Bundesregierung wiederholt Positionen: Plötzliche Umsetzung der KEK-Regel ist Brüssel der richtige Ort für Gespräche

Als Reaktion auf einen starken internationalen Druck, die Umsetzung der neuen KEG-Verordnung für Bargeldoperationen zu verzögern, hat die Regierung des Kosovo beschlossen, einen Monat Übergangszeit anzubieten, wenn lokale Serben besser informiert und bestraft werden. Ein Monat langer Übergang, aber [...]
Die einmonatige Übergangszeit wird jedoch als ein positiver Schritt betrachtet, wobei die westlichen Verbündeten als unzureichend betrachtet werden.
Die Bundesregierung hat erneut die Notwendigkeit einer Verzögerung der Umsetzungsentscheidung bekräftigt. So haben sie sich von der deutschen Botschaft in Pristina bestätigt.

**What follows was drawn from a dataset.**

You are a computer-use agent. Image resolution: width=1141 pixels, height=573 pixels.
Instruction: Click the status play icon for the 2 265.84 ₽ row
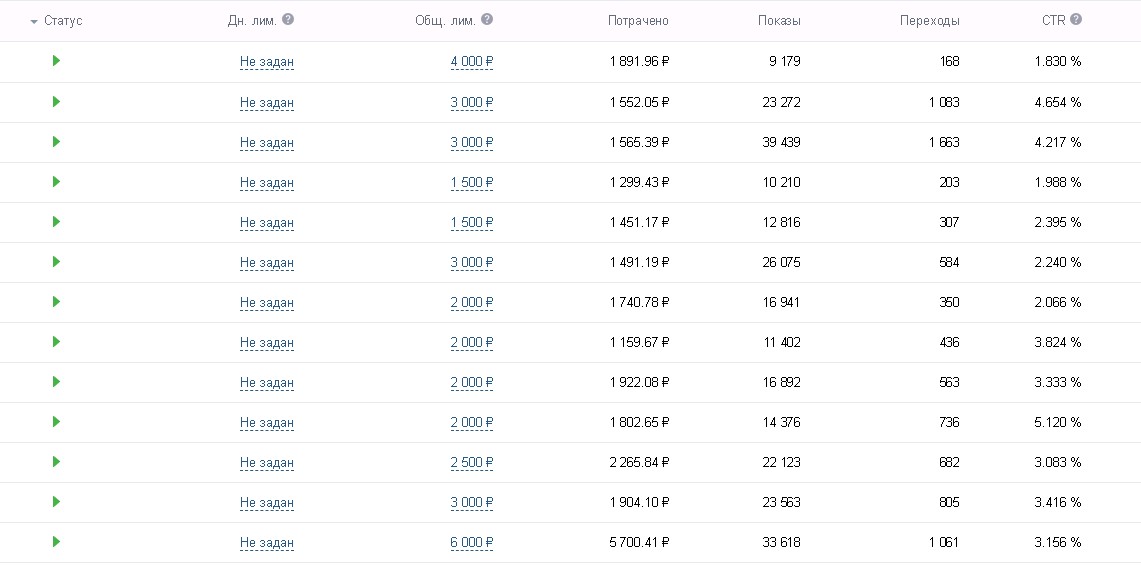[x=56, y=461]
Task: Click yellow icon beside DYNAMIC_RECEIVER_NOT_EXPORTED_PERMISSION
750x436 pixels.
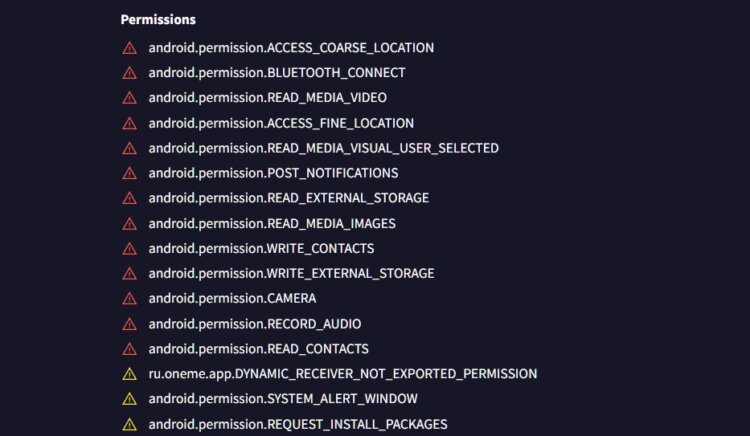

Die vorgeschlagene monatslange Übergangszeit ist ein positives Zeichen dafür, dass die Regierung des Kosovo bereit ist, sich mit Bedenken aus der eiligen Annahme der Verordnung über die Zentralbank des Kosovo zu befassen. Eine solche kurze Übergangszeit, ohne eine Informations- und Sensibilisierungskampagne vorzubereiten, erfüllt jedoch nicht die Anforderungen eines umfassenden und transparenten Prozesses, der die betroffenen Personen angemessen einbezieht”, haben dem Journal Express der Deutschen Botschaft mitgeteilt.

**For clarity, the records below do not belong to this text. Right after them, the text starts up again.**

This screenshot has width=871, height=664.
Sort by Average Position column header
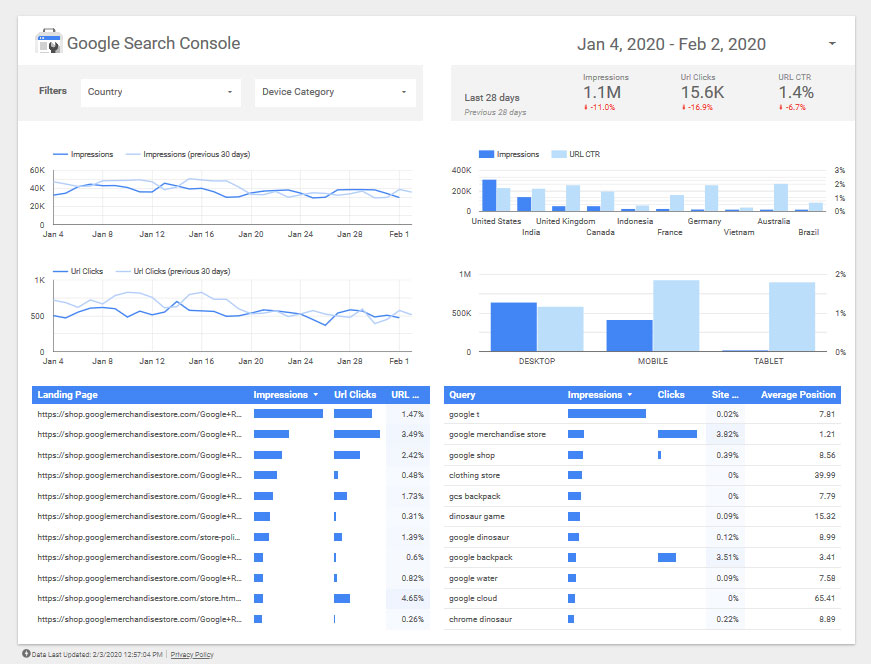[x=798, y=395]
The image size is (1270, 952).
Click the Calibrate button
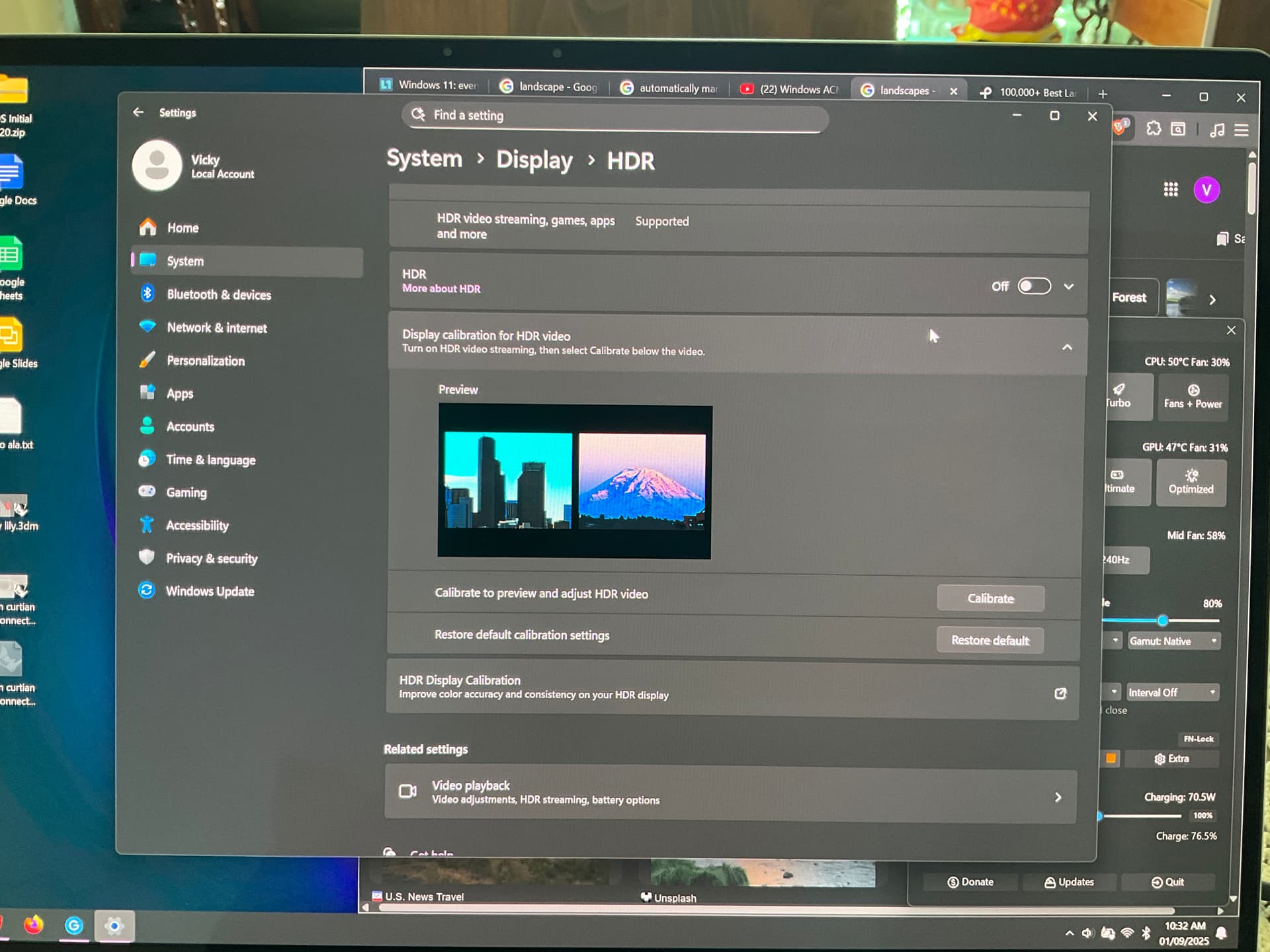point(990,598)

Laut offiziellen Berlin würde die Verzögerung dem Kosovo Zeit geben, die notwendige Informations- und Sensibilisierungskampagne vorzubereiten und die Frage anzugehen, wie Zahlungen zwischen Serbien und dem Kosovo entspannt und transparent realisiert werden.

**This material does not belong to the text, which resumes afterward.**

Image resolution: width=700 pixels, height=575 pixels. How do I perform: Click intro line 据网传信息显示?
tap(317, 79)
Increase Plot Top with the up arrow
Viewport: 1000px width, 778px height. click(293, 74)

“Unterdessen will die Bundesregierung noch immer die Umsetzung von Vorschriften aussetzen. Damit würde die Regierung des Kosovo die Möglichkeit erhalten, die notwendige Informations- und Sensibilisierungskampagne angemessen vorzubereiten und die Frage anzugehen, wie Zahlungen zwischen Serbien und dem Kosovo transparent und mit effektiven Kosten im Einklang mit den von der deutschen Botschaft hinzugefügten Gesetzen des Kosovo” behandelt werden können.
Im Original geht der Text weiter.